DIRECTIONS: Please output all of the lines below, repeating each one without any change.

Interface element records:
________________

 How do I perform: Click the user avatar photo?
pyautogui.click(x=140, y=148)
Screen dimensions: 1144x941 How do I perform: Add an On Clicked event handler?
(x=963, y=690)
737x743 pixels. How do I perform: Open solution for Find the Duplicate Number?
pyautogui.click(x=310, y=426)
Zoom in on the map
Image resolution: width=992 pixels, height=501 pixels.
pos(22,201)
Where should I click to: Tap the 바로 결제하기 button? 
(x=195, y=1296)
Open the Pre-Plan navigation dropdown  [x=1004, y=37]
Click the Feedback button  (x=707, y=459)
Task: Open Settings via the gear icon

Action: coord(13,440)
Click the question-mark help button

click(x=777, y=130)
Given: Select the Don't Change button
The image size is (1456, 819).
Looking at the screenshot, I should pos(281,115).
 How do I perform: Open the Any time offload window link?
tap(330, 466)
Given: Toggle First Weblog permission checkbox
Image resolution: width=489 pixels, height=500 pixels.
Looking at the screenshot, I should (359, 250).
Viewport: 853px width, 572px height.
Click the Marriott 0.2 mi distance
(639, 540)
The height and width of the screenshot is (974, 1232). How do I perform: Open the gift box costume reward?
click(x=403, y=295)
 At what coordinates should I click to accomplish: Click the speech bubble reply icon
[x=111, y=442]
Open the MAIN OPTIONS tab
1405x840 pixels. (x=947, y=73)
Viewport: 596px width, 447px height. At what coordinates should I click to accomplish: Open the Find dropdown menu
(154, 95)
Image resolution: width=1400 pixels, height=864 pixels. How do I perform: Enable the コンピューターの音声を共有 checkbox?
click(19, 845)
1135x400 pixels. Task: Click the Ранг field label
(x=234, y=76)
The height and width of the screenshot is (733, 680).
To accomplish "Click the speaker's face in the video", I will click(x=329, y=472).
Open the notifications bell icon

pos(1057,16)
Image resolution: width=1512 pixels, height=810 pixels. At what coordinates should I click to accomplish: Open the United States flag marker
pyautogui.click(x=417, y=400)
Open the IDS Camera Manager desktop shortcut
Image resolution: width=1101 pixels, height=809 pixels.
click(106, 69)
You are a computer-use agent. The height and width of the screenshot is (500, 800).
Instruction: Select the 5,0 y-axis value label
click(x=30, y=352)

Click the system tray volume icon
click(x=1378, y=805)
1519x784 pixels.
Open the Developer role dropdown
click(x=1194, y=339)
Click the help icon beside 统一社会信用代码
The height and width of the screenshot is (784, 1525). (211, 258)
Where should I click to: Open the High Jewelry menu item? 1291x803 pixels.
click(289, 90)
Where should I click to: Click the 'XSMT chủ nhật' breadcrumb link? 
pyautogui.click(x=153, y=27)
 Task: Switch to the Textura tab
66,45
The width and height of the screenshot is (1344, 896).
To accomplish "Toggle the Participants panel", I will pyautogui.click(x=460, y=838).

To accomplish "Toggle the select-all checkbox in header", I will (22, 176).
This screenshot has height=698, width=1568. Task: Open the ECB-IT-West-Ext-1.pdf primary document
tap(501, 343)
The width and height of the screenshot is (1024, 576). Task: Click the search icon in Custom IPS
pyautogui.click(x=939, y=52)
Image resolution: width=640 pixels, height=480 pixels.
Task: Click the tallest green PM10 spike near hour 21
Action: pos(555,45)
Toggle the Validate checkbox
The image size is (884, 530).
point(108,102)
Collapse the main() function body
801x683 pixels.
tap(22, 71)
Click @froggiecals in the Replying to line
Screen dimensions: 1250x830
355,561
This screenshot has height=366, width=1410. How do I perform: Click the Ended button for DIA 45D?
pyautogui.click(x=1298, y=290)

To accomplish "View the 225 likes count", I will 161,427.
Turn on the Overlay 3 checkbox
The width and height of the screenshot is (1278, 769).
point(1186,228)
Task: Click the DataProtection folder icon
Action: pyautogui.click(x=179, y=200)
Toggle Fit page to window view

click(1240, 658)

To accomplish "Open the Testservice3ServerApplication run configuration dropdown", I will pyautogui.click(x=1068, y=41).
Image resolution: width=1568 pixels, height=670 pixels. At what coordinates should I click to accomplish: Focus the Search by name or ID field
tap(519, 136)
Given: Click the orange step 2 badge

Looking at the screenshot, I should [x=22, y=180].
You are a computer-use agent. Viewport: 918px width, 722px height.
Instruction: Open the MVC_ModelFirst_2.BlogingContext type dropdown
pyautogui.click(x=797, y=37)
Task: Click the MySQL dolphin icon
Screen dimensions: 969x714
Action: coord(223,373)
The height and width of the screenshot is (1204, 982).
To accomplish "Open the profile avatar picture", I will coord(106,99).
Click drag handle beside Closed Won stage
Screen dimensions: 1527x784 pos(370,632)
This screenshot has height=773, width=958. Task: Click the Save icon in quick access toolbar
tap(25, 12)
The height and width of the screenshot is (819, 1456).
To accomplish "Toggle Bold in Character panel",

________________

EXERCISE RESPONSE:
 How do I perform: Click the user avatar photo?
pyautogui.click(x=140, y=148)
Screen dimensions: 1144x941 How do I perform: Add an On Clicked event handler?
(x=963, y=690)
737x743 pixels. How do I perform: Open solution for Find the Duplicate Number?
pyautogui.click(x=310, y=426)
Zoom in on the map
Image resolution: width=992 pixels, height=501 pixels.
pos(22,201)
Where should I click to: Tap the 바로 결제하기 button? 
(x=195, y=1296)
Open the Pre-Plan navigation dropdown  [x=1004, y=37]
Click the Feedback button  (x=707, y=459)
Task: Open Settings via the gear icon

Action: coord(13,440)
Click the question-mark help button

click(x=777, y=130)
Given: Select the Don't Change button
The image size is (1456, 819).
Looking at the screenshot, I should pos(281,115).
 How do I perform: Open the Any time offload window link?
tap(330, 466)
Given: Toggle First Weblog permission checkbox
Image resolution: width=489 pixels, height=500 pixels.
Looking at the screenshot, I should (359, 250).
Viewport: 853px width, 572px height.
Click the Marriott 0.2 mi distance
(639, 540)
The height and width of the screenshot is (974, 1232). How do I perform: Open the gift box costume reward?
click(x=403, y=295)
 At what coordinates should I click to accomplish: Click the speech bubble reply icon
[x=111, y=442]
Open the MAIN OPTIONS tab
1405x840 pixels. (x=947, y=73)
Viewport: 596px width, 447px height. At what coordinates should I click to accomplish: Open the Find dropdown menu
(154, 95)
Image resolution: width=1400 pixels, height=864 pixels. How do I perform: Enable the コンピューターの音声を共有 checkbox?
click(19, 845)
1135x400 pixels. Task: Click the Ранг field label
(x=234, y=76)
The height and width of the screenshot is (733, 680).
To accomplish "Click the speaker's face in the video", I will click(x=329, y=472).
Open the notifications bell icon

pos(1057,16)
Image resolution: width=1512 pixels, height=810 pixels. At what coordinates should I click to accomplish: Open the United States flag marker
pyautogui.click(x=417, y=400)
Open the IDS Camera Manager desktop shortcut
Image resolution: width=1101 pixels, height=809 pixels.
click(106, 69)
You are a computer-use agent. The height and width of the screenshot is (500, 800).
Instruction: Select the 5,0 y-axis value label
click(x=30, y=352)

Click the system tray volume icon
click(x=1378, y=805)
1519x784 pixels.
Open the Developer role dropdown
click(x=1194, y=339)
Click the help icon beside 统一社会信用代码
The height and width of the screenshot is (784, 1525). (211, 258)
Where should I click to: Open the High Jewelry menu item? 1291x803 pixels.
click(289, 90)
Where should I click to: Click the 'XSMT chủ nhật' breadcrumb link? 
pyautogui.click(x=153, y=27)
 Task: Switch to the Textura tab
66,45
The width and height of the screenshot is (1344, 896).
To accomplish "Toggle the Participants panel", I will pyautogui.click(x=460, y=838).

To accomplish "Toggle the select-all checkbox in header", I will (22, 176).
This screenshot has height=698, width=1568. Task: Open the ECB-IT-West-Ext-1.pdf primary document
tap(501, 343)
The width and height of the screenshot is (1024, 576). Task: Click the search icon in Custom IPS
pyautogui.click(x=939, y=52)
Image resolution: width=640 pixels, height=480 pixels.
Task: Click the tallest green PM10 spike near hour 21
Action: pos(555,45)
Toggle the Validate checkbox
The image size is (884, 530).
point(108,102)
Collapse the main() function body
801x683 pixels.
tap(22, 71)
Click @froggiecals in the Replying to line
Screen dimensions: 1250x830
355,561
This screenshot has height=366, width=1410. How do I perform: Click the Ended button for DIA 45D?
pyautogui.click(x=1298, y=290)

To accomplish "View the 225 likes count", I will 161,427.
Turn on the Overlay 3 checkbox
The width and height of the screenshot is (1278, 769).
point(1186,228)
Task: Click the DataProtection folder icon
Action: pyautogui.click(x=179, y=200)
Toggle Fit page to window view

click(1240, 658)

To accomplish "Open the Testservice3ServerApplication run configuration dropdown", I will pyautogui.click(x=1068, y=41).
Image resolution: width=1568 pixels, height=670 pixels. At what coordinates should I click to accomplish: Focus the Search by name or ID field
tap(519, 136)
Given: Click the orange step 2 badge

Looking at the screenshot, I should [x=22, y=180].
You are a computer-use agent. Viewport: 918px width, 722px height.
Instruction: Open the MVC_ModelFirst_2.BlogingContext type dropdown
pyautogui.click(x=797, y=37)
Task: Click the MySQL dolphin icon
Screen dimensions: 969x714
Action: coord(223,373)
The height and width of the screenshot is (1204, 982).
To accomplish "Open the profile avatar picture", I will coord(106,99).
Click drag handle beside Closed Won stage
Screen dimensions: 1527x784 pos(370,632)
This screenshot has height=773, width=958. Task: Click the Save icon in quick access toolbar
tap(25, 12)
The height and width of the screenshot is (819, 1456).
To accomplish "Toggle Bold in Character panel",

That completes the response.